National Party leader Judith Collins says the Health Minister is responsible for the slow roll-out of a $1.9 billion investment in mental health services and that a review into the matter isn't necessary.
A $1.9 billion mental health package was placed at the heart of the government's first Wellbeing Budget in 2019.
It included a new universal frontline service for mental health aiming to place trained mental health workers in doctors' clinics, iwi health providers and other health services, reaching 325,000 people with mild-to-moderate mental health and addiction needs by 2023/2024.
The strategy's slow roll-out is now being attacked by opponents as another failure to deliver on big promises.

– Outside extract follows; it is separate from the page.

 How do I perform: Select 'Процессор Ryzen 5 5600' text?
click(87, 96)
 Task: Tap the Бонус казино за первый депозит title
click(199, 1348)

After a showdown in Parliament yesterday, Health Minister Andrew Little revealed on Checkpoint just $9 million of a $235 million fund for facilities had been spent since 2019.
Little is considering an independent review to look into the Ministry of Health's slow spend and why implementation is taking so long.
However, Collins dismissed the idea of a review and said it was simply the minister's responsibility to ensure work was being done.
"That's a review essentially of a review. In the meantime, ministers have jobs to do and the first thing they should be doing is making sure in a governance role that the ministry is doing its job," she told Morning Report.
"So perhaps instead of trying to restructure an entire health Budget, an entire sector, in the middle of a pandemic and when we've got this crisis in mental health, perhaps they could put the effort and the funding into producing on the front-line services for our young people and older people who need help."
She said it was a particularly important aspect of the health service after Covid-19 lockdowns and ensuing economic hardship, but that services were proving unresponsive to people's needs.
"When you're dealing with things like teenagers or even adults who are going through extraordinarily distressing mental health issues I don't know where families are supposed to turn. It seems like people can't get help unless they're suicidal and that's awful."
Collins said the the government had put on hold district health boards initiatives like having mental health nurses at police stations to assess people going into custody after a previous overall health review.
She rejected the suggestion that mental health services were in a bad state because of years of neglect and underfunding by previous National governments, claiming services had been more comprehensive before Labour took power.
This week a 23-year-old woman admitted to Taranaki DHB's overcrowded mental health unit last week told RNZ she felt dehumanised and unsafe when forced to sleep on a mattress on the floor of a lounge because all the bedrooms were full.
The DHB said its 23-bed Te Puna Waiora Unit averaged 99 percent this financial year, meaning at times it is over capacity.
All that the government had managed to do since the mental health investment had been announced was to create five extra beds, Collins said.
"I felt like going to my own bank account and buying some beds, I'm that upset about it," she added.
"We've got the government triumphanting money and they can't spend it and they can't even deliver some beds."